◆ To do ◆
The line containing "Select the [None] swatch entry" marks the start. Restate it and every following line through the end of the records exactly, and nothing else, leaving out the pictures.

(Exercise data begins)

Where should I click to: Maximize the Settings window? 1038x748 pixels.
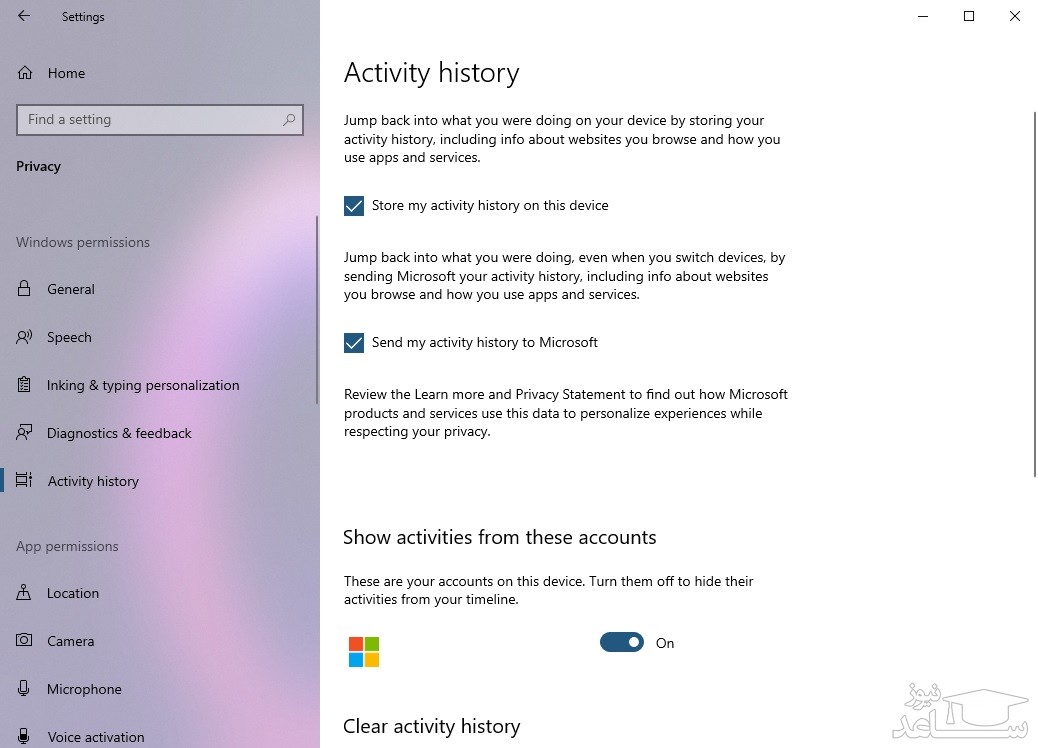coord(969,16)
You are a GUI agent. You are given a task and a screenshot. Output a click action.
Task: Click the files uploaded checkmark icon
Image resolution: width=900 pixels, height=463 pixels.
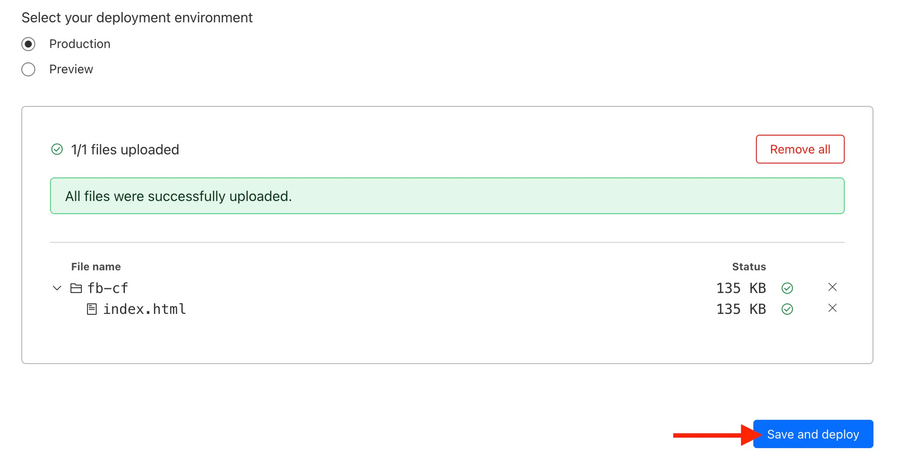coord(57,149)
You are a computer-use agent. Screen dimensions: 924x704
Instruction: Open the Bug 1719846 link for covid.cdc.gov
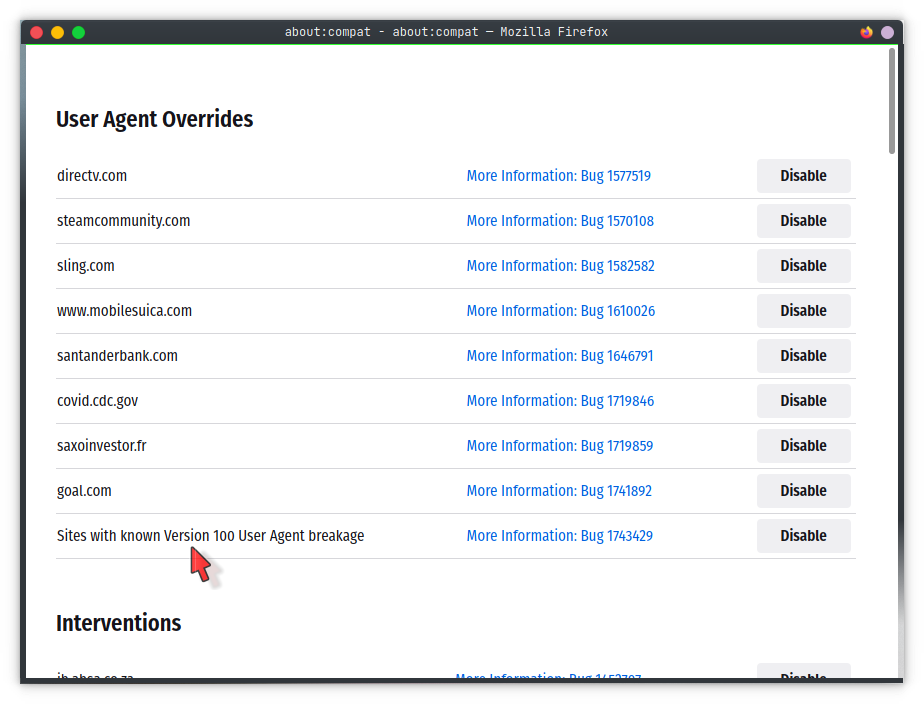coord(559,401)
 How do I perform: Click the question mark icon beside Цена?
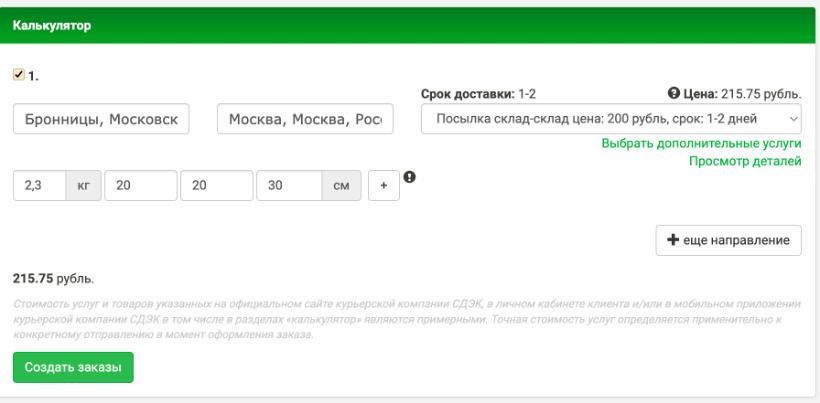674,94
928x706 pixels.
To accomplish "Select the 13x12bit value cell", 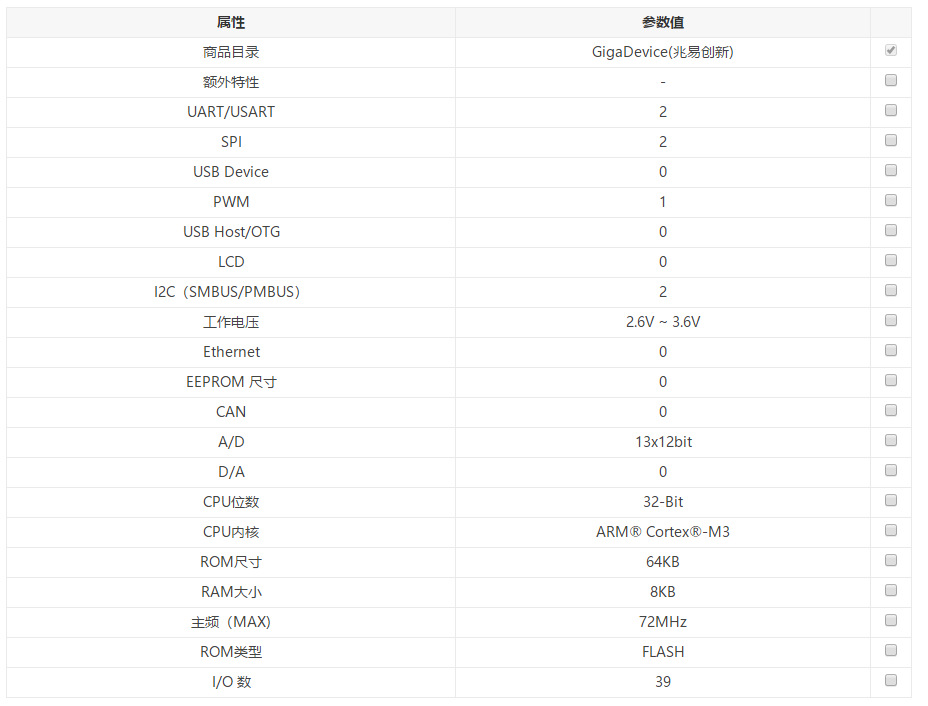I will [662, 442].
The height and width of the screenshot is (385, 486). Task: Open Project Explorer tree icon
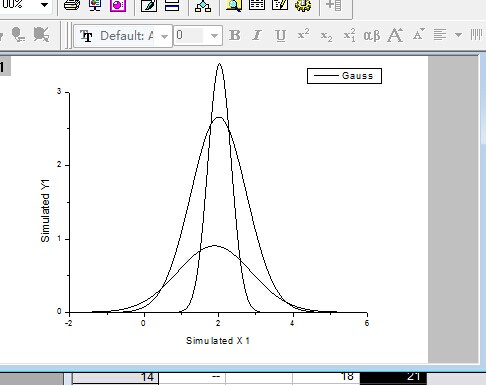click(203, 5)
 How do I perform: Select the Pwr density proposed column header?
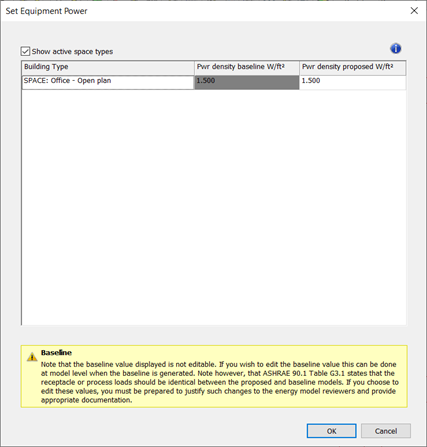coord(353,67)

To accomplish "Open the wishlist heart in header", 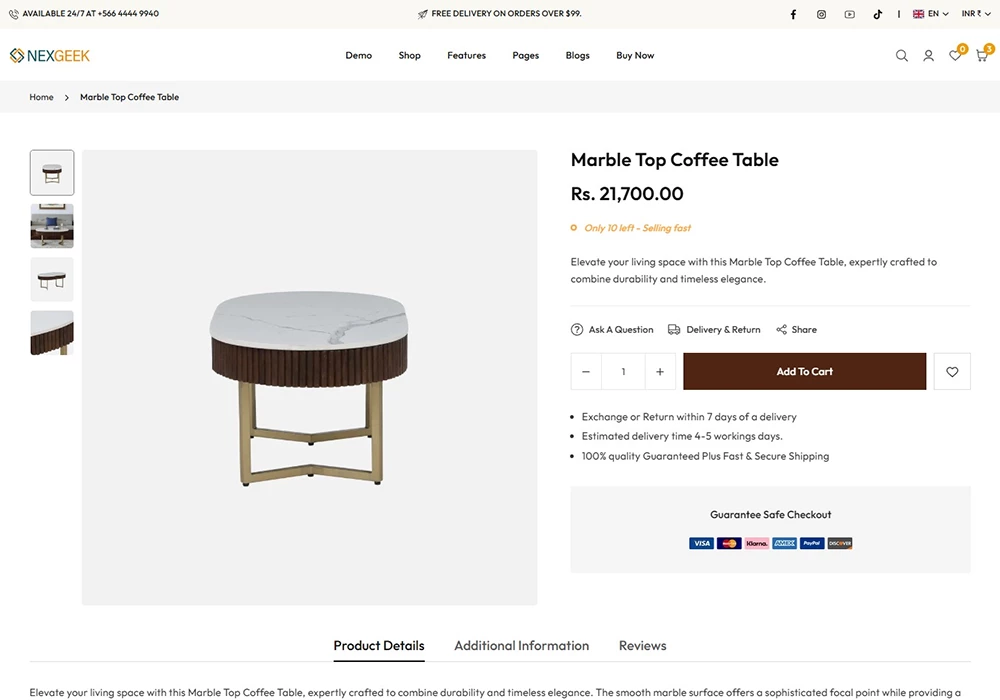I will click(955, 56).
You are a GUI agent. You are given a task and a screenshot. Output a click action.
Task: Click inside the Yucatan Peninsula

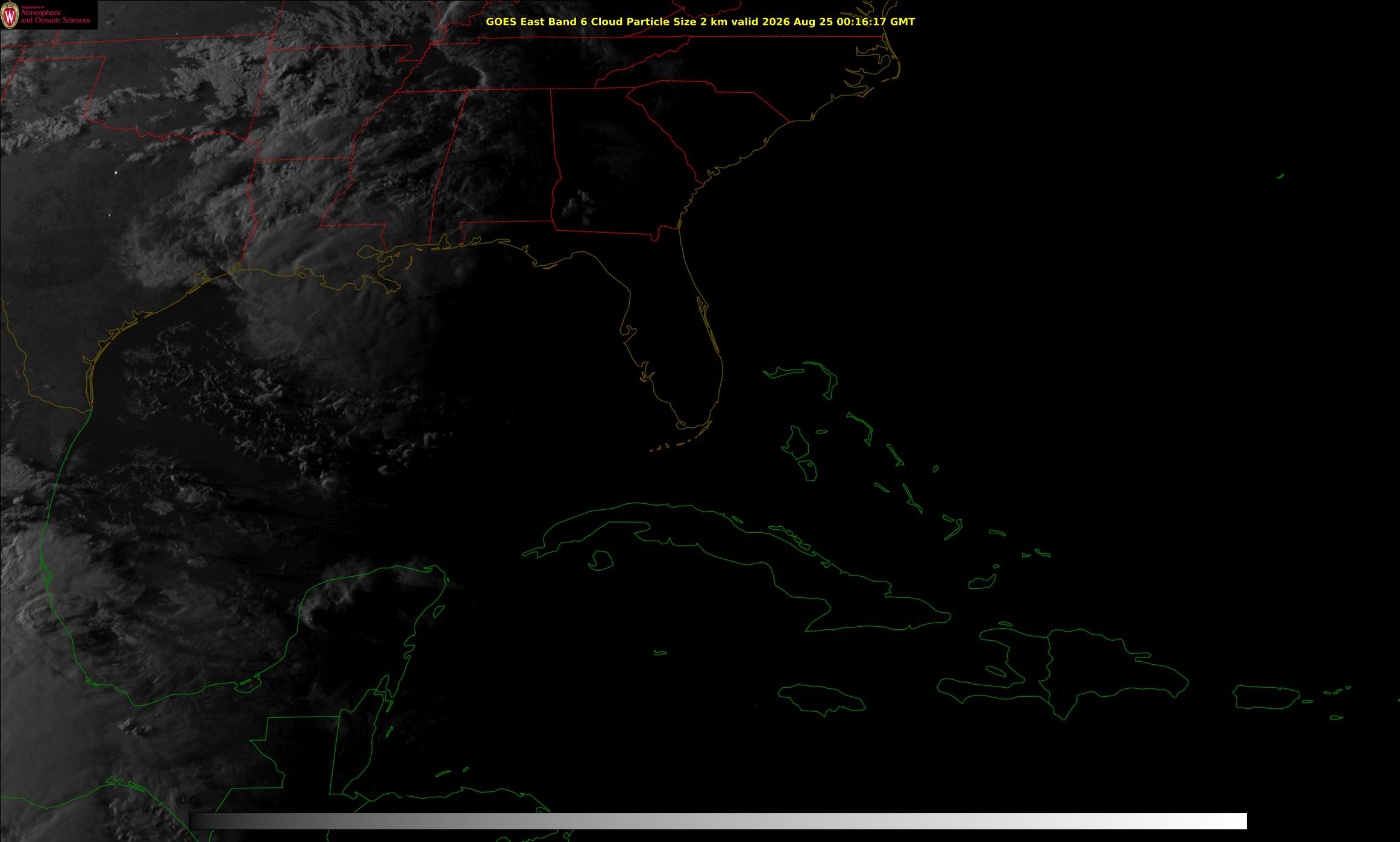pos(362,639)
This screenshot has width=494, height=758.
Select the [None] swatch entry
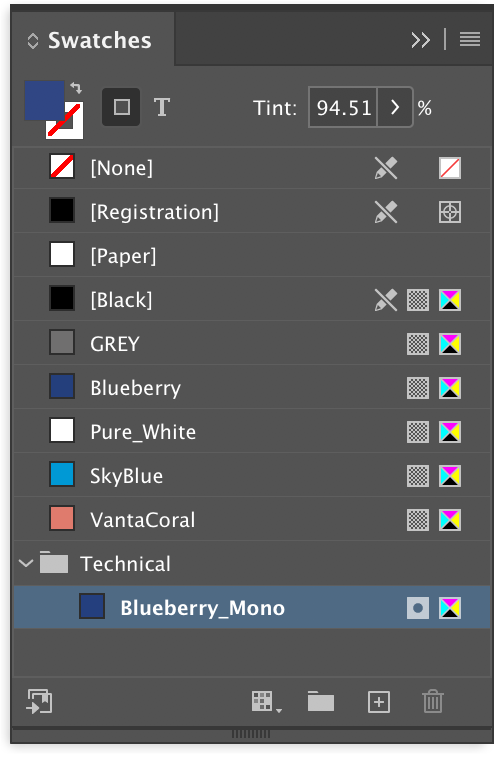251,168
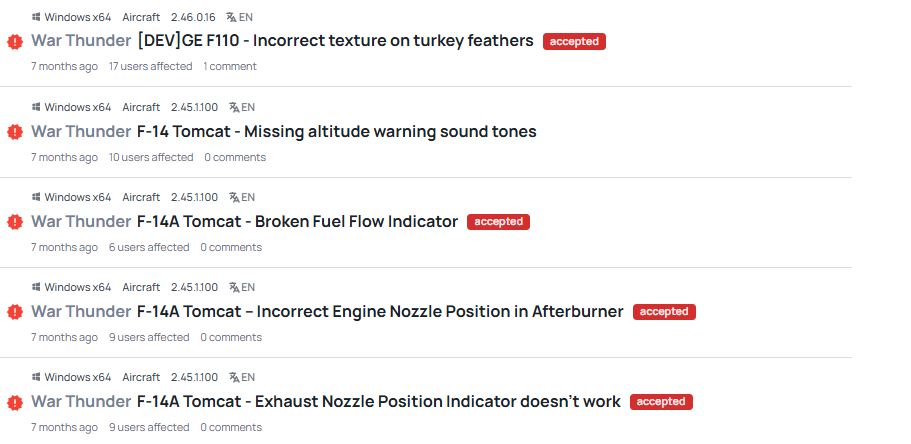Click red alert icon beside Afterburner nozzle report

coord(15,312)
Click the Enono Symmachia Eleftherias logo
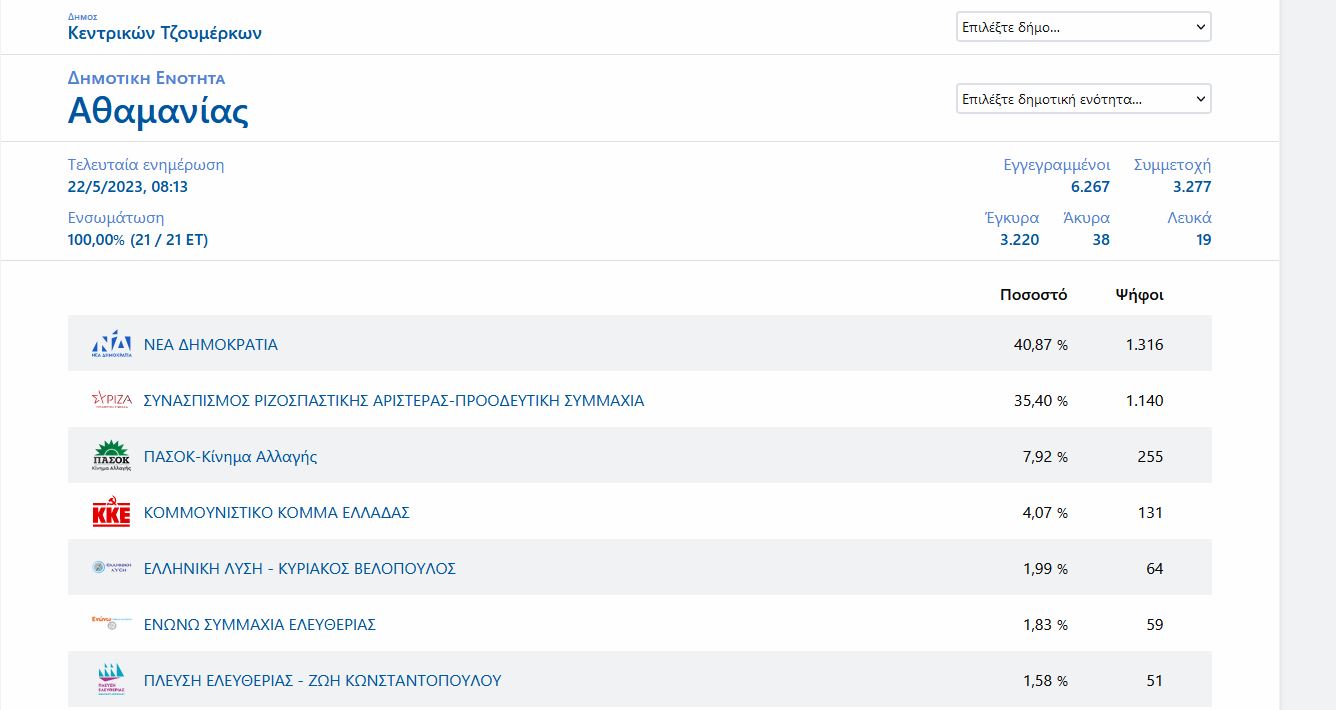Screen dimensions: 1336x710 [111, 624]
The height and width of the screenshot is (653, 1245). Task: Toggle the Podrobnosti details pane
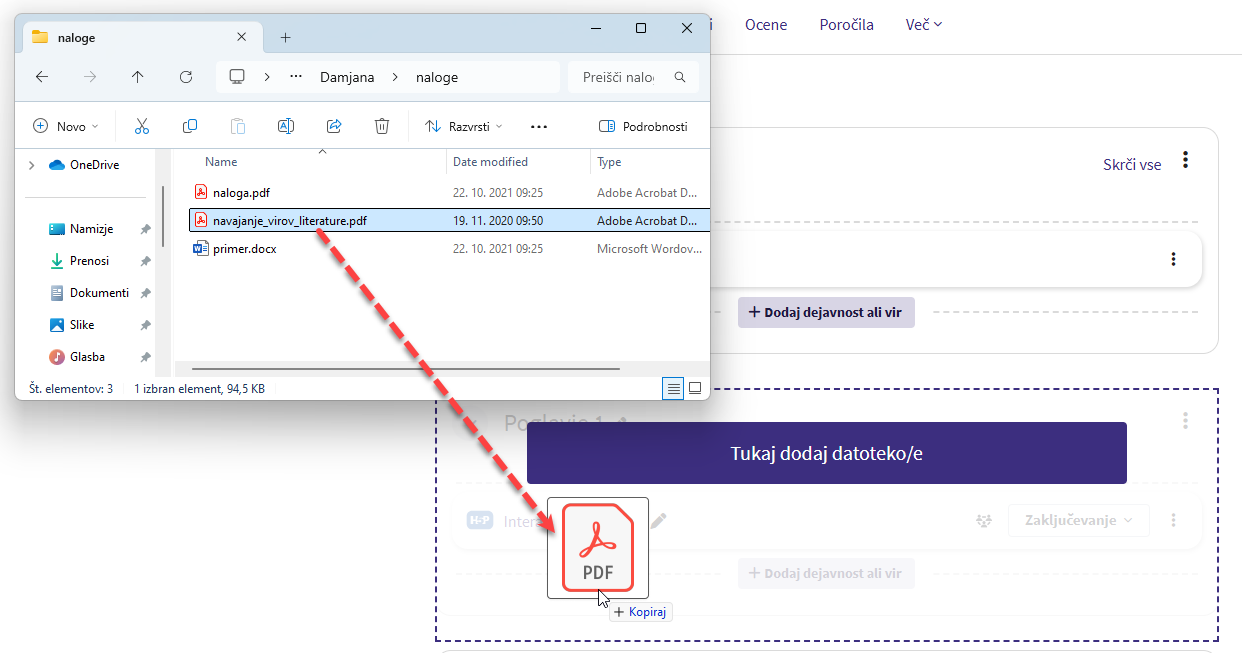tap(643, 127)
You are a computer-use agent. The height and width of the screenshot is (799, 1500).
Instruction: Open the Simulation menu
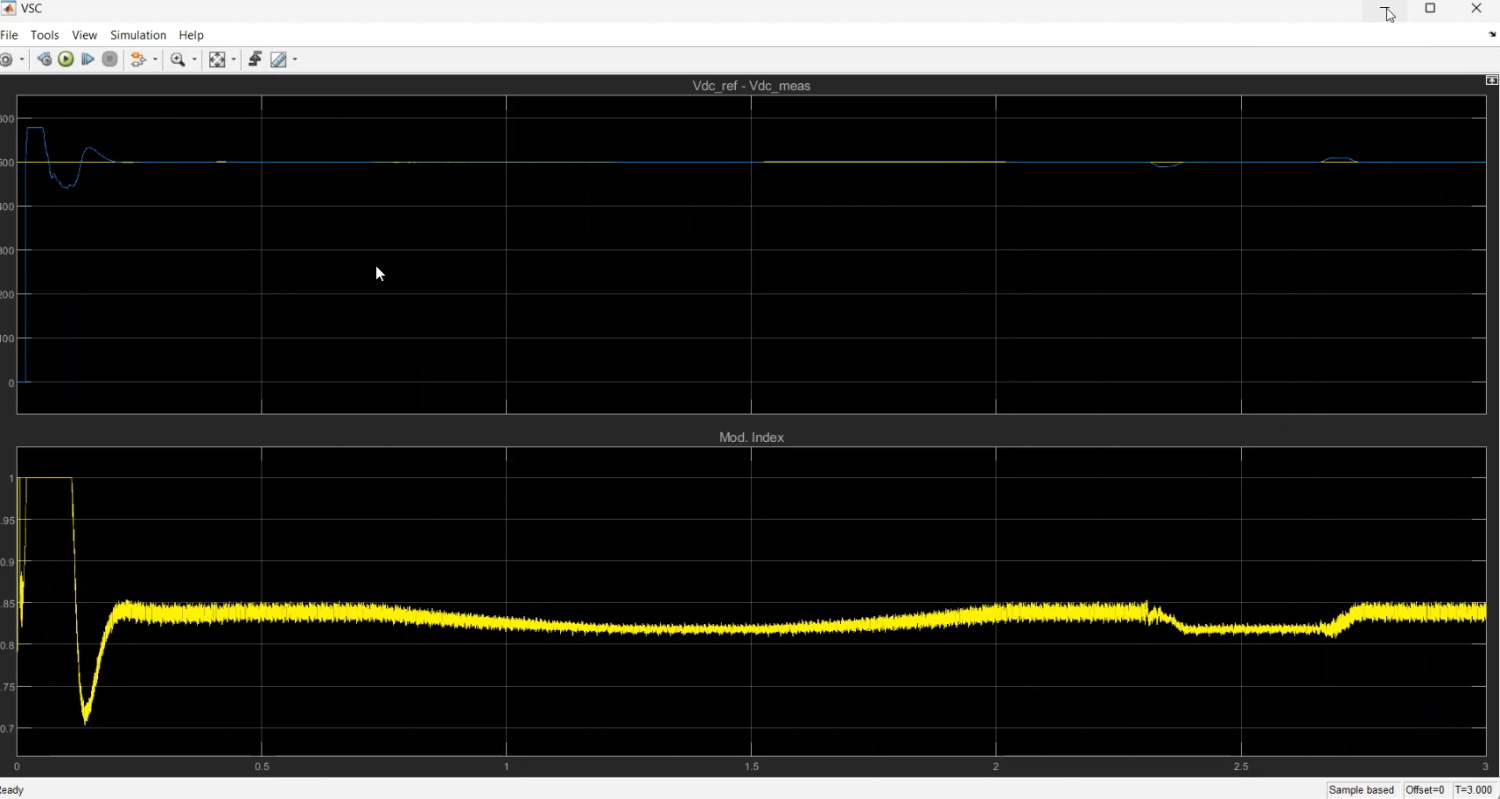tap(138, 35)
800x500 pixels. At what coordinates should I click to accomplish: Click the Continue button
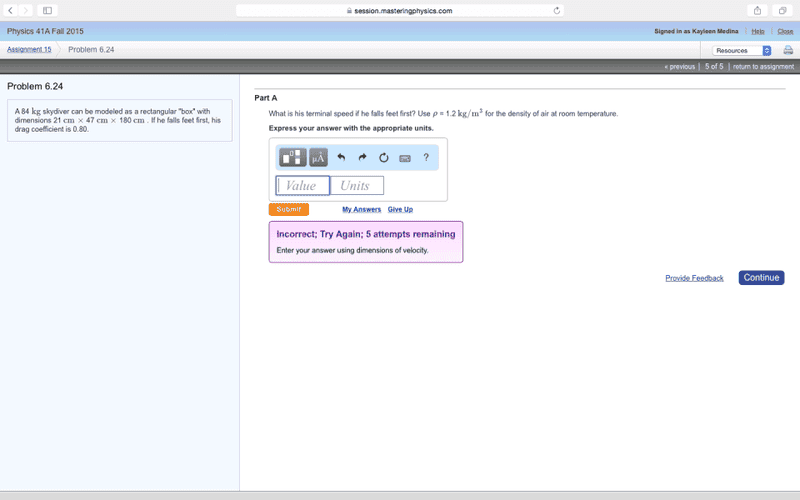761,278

(Exercise data ends)

◆ Answer to the problem ◆
Select the [None] swatch entry
251,168
Click red alert icon beside Afterburner nozzle report

coord(15,312)
Click the Enono Symmachia Eleftherias logo
Screen dimensions: 1336x710 [111, 624]
The height and width of the screenshot is (653, 1245). Task: Toggle the Podrobnosti details pane
tap(643, 127)
You are a computer-use agent. The height and width of the screenshot is (799, 1500).
Instruction: Open the Simulation menu
tap(138, 35)
800x500 pixels. At what coordinates should I click to accomplish: Click the Continue button
761,278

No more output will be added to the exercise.